Raw data
----

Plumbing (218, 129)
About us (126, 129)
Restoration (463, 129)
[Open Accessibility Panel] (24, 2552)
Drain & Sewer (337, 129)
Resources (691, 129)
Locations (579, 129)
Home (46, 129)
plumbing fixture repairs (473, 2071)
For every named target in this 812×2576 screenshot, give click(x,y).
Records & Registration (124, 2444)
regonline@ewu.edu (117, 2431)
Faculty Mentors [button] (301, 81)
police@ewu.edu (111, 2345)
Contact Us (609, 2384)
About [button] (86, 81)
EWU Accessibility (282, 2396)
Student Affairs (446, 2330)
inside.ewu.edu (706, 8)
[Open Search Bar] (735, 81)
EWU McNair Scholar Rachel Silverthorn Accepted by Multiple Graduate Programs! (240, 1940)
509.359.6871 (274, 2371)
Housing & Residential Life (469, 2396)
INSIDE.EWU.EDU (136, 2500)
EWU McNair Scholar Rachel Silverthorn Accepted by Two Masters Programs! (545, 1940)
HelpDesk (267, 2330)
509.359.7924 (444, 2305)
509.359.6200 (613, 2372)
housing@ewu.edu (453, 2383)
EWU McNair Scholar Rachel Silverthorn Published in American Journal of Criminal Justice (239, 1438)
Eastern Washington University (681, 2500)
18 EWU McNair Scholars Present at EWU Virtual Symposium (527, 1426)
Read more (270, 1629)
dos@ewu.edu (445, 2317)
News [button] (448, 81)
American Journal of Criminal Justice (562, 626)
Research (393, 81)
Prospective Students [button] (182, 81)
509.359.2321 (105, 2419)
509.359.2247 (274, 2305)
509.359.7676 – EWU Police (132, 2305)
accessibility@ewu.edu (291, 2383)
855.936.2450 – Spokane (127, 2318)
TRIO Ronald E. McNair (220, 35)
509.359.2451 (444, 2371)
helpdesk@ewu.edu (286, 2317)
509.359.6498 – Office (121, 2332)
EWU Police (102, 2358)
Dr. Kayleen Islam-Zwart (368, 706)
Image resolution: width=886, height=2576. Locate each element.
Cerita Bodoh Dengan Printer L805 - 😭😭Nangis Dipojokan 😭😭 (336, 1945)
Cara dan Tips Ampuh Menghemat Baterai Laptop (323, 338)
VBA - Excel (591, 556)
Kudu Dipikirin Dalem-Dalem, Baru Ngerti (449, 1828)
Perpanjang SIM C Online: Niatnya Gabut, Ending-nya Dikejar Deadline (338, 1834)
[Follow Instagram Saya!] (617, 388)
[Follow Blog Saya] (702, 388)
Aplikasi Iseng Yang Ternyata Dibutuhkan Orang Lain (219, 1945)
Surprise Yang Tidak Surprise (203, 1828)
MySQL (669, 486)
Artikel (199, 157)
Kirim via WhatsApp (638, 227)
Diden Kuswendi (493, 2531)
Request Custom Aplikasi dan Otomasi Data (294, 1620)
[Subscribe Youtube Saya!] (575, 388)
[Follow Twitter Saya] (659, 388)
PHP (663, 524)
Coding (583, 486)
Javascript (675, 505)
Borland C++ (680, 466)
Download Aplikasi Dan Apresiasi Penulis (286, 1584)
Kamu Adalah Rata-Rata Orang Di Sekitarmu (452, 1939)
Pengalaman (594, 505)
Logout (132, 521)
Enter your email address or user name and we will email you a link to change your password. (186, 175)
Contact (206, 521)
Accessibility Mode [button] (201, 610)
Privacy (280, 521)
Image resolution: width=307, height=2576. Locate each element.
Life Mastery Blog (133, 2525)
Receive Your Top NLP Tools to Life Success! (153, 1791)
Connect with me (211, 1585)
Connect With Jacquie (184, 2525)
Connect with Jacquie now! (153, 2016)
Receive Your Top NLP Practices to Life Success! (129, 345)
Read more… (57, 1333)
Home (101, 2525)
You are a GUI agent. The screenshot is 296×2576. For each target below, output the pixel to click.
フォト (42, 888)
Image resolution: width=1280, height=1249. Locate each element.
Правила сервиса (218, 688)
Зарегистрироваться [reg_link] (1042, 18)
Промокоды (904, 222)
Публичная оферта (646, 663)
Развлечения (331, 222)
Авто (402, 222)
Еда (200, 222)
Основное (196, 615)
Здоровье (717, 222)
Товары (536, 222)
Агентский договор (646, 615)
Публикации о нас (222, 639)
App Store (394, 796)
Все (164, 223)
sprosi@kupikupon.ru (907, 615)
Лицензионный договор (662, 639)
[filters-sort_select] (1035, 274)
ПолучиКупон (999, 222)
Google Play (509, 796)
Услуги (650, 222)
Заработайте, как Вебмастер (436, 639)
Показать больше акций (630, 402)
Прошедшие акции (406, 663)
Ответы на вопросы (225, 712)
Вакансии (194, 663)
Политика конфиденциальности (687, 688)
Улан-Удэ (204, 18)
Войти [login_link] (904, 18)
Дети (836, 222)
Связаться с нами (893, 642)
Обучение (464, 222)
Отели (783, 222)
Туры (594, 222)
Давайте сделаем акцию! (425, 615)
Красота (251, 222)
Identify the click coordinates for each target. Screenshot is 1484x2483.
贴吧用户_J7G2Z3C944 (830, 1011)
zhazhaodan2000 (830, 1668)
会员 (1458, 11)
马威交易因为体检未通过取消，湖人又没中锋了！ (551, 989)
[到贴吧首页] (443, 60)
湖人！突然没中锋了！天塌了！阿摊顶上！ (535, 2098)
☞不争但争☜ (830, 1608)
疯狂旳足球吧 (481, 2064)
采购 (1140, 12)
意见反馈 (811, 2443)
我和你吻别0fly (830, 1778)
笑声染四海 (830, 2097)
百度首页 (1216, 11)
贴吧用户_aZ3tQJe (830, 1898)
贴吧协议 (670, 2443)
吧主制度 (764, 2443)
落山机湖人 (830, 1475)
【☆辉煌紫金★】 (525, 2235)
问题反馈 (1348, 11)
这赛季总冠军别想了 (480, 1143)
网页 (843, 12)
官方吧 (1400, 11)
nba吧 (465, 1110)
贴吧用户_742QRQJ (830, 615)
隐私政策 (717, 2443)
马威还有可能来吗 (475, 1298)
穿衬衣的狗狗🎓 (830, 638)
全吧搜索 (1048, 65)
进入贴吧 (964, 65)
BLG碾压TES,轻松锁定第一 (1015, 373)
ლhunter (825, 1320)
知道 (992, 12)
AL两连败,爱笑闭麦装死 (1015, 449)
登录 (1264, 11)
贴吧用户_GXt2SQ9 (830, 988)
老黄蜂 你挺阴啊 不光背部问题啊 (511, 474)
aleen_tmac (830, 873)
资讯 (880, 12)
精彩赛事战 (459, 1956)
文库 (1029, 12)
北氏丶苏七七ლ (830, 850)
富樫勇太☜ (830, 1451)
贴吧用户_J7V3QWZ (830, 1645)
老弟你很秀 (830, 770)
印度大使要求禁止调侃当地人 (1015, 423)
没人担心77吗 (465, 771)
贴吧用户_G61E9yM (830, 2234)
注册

----

Exercise directions
Using the records, find how many lines include the string "width" and report that number alone.

Task output
3